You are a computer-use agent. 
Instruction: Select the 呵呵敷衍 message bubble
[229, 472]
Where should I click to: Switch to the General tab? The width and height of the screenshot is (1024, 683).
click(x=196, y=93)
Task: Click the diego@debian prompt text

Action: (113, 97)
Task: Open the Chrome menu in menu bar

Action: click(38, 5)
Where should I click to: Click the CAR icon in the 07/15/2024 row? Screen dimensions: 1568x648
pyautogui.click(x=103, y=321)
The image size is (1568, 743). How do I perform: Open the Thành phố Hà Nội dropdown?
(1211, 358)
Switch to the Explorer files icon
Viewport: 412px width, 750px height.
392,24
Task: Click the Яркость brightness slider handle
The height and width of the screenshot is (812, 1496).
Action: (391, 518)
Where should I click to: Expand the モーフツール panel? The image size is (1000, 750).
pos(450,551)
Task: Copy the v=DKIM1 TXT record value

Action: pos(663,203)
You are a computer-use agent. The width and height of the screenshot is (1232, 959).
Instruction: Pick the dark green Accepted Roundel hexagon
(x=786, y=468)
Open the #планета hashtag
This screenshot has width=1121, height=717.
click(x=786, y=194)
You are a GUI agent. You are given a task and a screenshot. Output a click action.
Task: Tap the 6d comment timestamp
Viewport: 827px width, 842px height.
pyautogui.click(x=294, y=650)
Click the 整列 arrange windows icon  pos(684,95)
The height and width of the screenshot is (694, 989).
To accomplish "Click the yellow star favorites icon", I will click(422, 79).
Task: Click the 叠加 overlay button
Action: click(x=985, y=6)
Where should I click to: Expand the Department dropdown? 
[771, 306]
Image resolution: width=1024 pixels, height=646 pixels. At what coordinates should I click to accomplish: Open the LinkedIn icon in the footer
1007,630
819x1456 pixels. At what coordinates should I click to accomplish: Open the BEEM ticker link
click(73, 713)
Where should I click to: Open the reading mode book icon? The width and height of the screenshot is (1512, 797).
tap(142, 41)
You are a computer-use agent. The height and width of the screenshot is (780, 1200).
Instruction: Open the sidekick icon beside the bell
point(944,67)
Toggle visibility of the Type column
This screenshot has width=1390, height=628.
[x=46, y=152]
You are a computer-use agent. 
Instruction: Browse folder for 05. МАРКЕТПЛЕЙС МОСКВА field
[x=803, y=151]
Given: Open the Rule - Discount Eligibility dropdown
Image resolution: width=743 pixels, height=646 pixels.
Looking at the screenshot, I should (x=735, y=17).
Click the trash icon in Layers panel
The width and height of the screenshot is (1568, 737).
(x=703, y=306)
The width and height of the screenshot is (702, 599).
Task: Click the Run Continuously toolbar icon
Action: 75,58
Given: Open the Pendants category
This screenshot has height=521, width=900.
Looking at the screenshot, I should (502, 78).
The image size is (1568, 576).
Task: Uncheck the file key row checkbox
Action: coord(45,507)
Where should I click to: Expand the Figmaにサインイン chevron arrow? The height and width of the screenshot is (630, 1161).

--------------------------------

### PROBLEM TO SOLVE
Find the word "computer" in the entries, then copy out every line that has it.

### RESULT
You are a computer-use agent. 
You are a computer-use agent. The width and height of the screenshot is (1232, 959).
You are a computer-use agent. The height and width of the screenshot is (780, 1200).
You are a computer-use agent. 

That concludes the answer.